JAKARTA (9 Mei): Ketua Komisi VII DPR RI, Sugeng Suparwoto, menjelaskan komisinya sedang merumuskan mekanisme domestic price obligation (DPO)/harga penjualan di dalam negeri terhadap jatah lifting atau minyak siap jual pemerintah yang dibeli Pertamina. Langkah itu ditujukan untuk menekan harga jual BBM pada sektor hilir di SPBU.
Sejauh ini, lanjut Sugeng, bagian lifting minyak yang dibeli Pertamina masih menggunakan patokan harga internasional.
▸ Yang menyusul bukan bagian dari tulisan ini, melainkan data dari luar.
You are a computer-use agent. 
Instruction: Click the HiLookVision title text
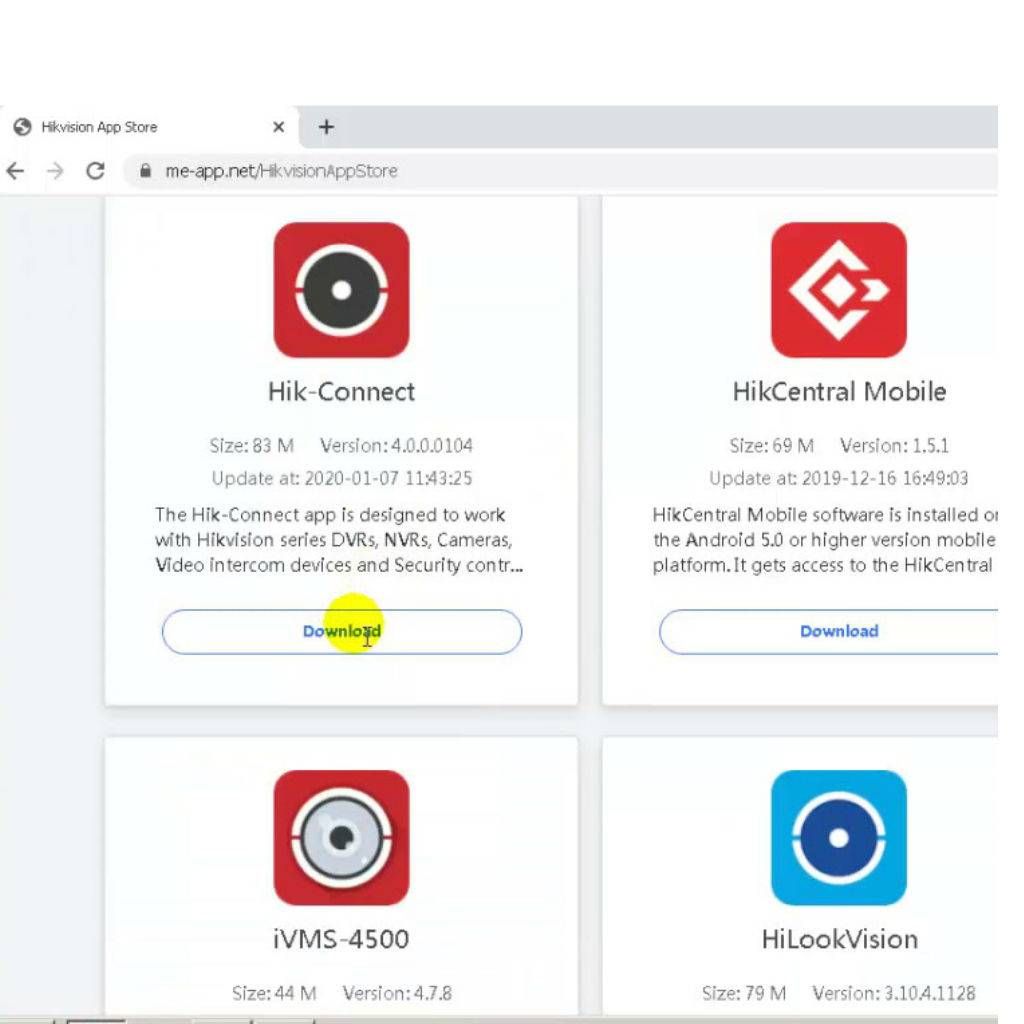pos(838,939)
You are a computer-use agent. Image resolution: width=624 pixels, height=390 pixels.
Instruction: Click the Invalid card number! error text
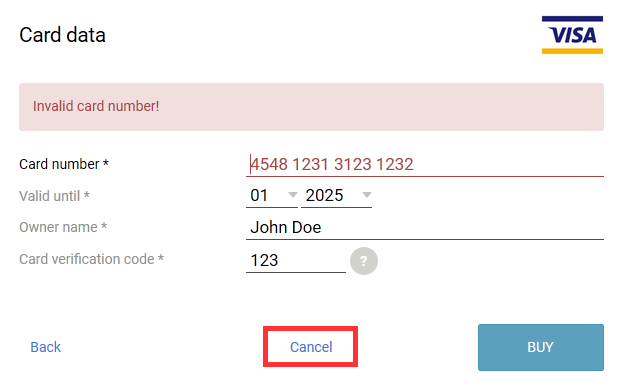96,106
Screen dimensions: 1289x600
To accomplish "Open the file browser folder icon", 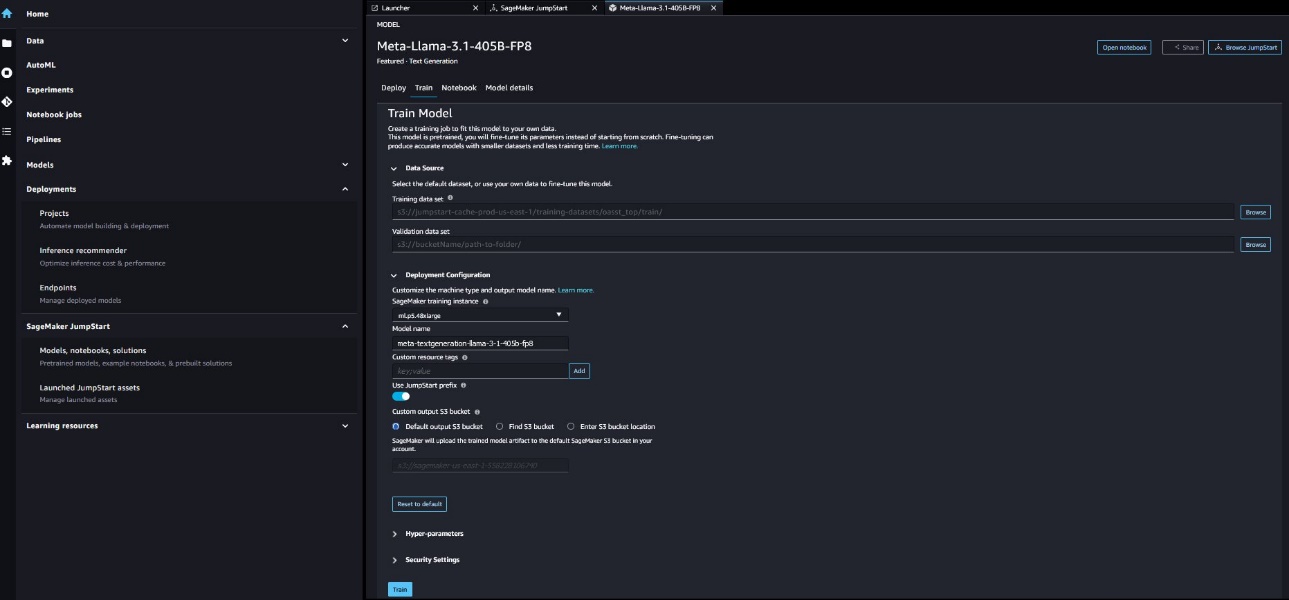I will pos(7,43).
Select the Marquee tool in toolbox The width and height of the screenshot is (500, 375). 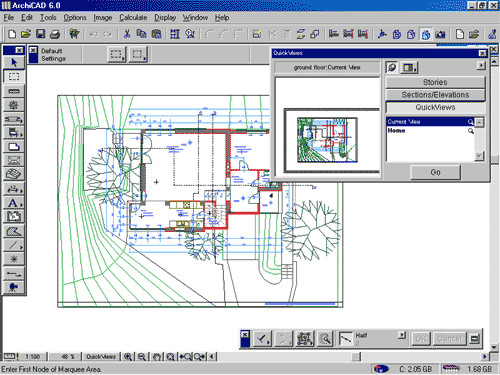click(14, 76)
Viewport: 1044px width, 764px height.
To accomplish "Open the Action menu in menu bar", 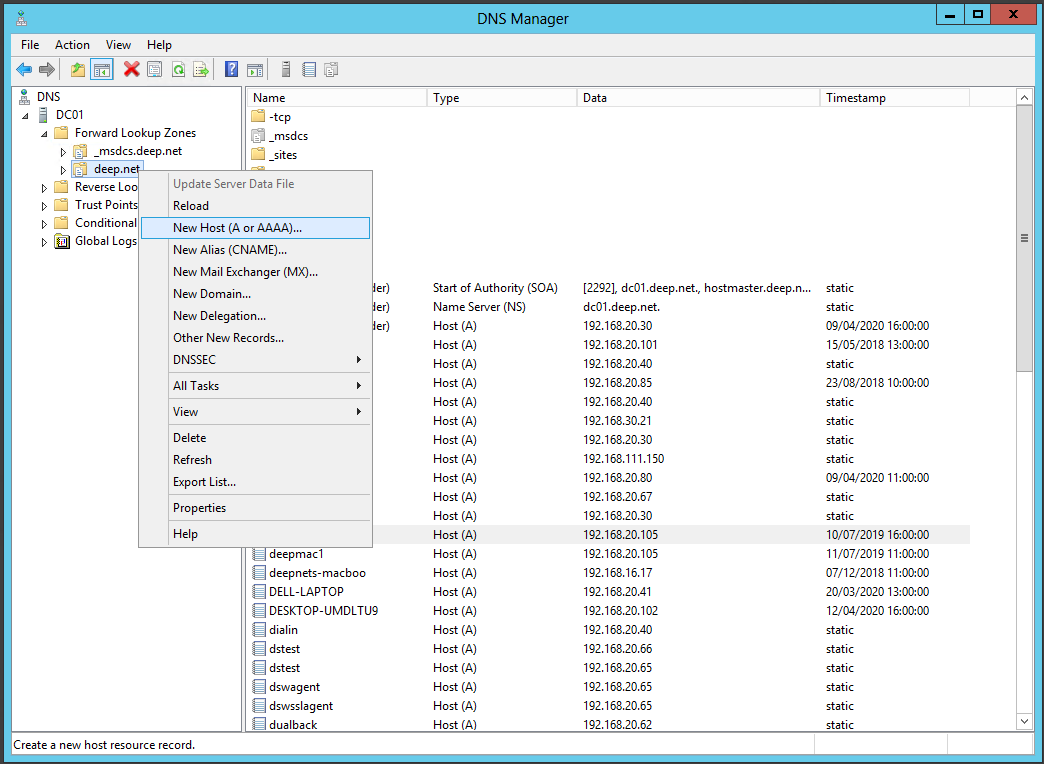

Hal tersebut berakibat pada meroketnya harga jual BBM saat posisi harga minyak global berada di level tinggi.
"Minyak mentah jatah pemerintah yang dibeli Pertamina untuk diolah menjadi BBM seyogiaya dengan DPO. Ke depan kami akan rumuskan hal itu," kata Sugeng dalam sebuah diskusi di Jakarta, Senin (8/5).
Sugeng menjelaskan, mekanisme penetapan DPO minyak mentah ini mengadopsi ketentuan yang diterapkan kepada pengadaan batu bara untuk PLTU PLN dan industri. Melalui Keputusan Menteri ESDM No.139 Tahun 2021, pemerintah mewajibkan pelaku usaha batu bara domestik untuk memenuhi kuota penjualan dalam negeri sebanyak 25% dari produksi tahunan untuk kelistrikan umum dan industri.
Legislator Partai NasDem itu menambahkan, pelaku usaha batu bara wajib menyerahkan seperempat hasil produksi batu bara tahunan kepada PLN dan industri semen dan pupuk dengan harga domestik yang lebih murah ketimbang harga internasional. Sedangkan untuk sektor kelistrikan umum, batas atas harga batu bara kalori rendah 4.300 sampai 4.600 kalori per kilogram dipatok US$ 51 per ton.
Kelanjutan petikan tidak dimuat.